> [AIM OF THE TASK]
After going through the data below, state how many lines contain "computer", and nothing else.

- Opening Delimiter -

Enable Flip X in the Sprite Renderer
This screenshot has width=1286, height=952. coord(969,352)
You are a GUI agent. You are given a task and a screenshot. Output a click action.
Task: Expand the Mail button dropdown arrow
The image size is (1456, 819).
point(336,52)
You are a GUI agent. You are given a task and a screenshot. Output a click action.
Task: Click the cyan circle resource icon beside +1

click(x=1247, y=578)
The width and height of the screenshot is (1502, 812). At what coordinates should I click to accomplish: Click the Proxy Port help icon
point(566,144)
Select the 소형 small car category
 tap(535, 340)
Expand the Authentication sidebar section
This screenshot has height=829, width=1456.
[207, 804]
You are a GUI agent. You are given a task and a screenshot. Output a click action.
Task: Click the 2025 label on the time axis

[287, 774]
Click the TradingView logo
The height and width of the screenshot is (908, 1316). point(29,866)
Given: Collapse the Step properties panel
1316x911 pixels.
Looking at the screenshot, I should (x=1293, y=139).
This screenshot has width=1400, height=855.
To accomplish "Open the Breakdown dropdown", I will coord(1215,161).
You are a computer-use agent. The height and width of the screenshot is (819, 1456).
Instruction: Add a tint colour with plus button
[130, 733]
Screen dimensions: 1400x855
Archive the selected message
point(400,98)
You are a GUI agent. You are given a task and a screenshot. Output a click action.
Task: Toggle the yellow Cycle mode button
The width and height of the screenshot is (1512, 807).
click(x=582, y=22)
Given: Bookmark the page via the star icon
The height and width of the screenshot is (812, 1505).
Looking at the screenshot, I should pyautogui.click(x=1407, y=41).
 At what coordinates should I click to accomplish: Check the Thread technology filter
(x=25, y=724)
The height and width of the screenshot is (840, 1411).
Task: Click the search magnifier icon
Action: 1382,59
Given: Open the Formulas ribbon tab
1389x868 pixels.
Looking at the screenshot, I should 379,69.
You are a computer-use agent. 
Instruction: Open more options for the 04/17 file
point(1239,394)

- Closing Delimiter -

> [SOLUTION TO THIS PROBLEM]
2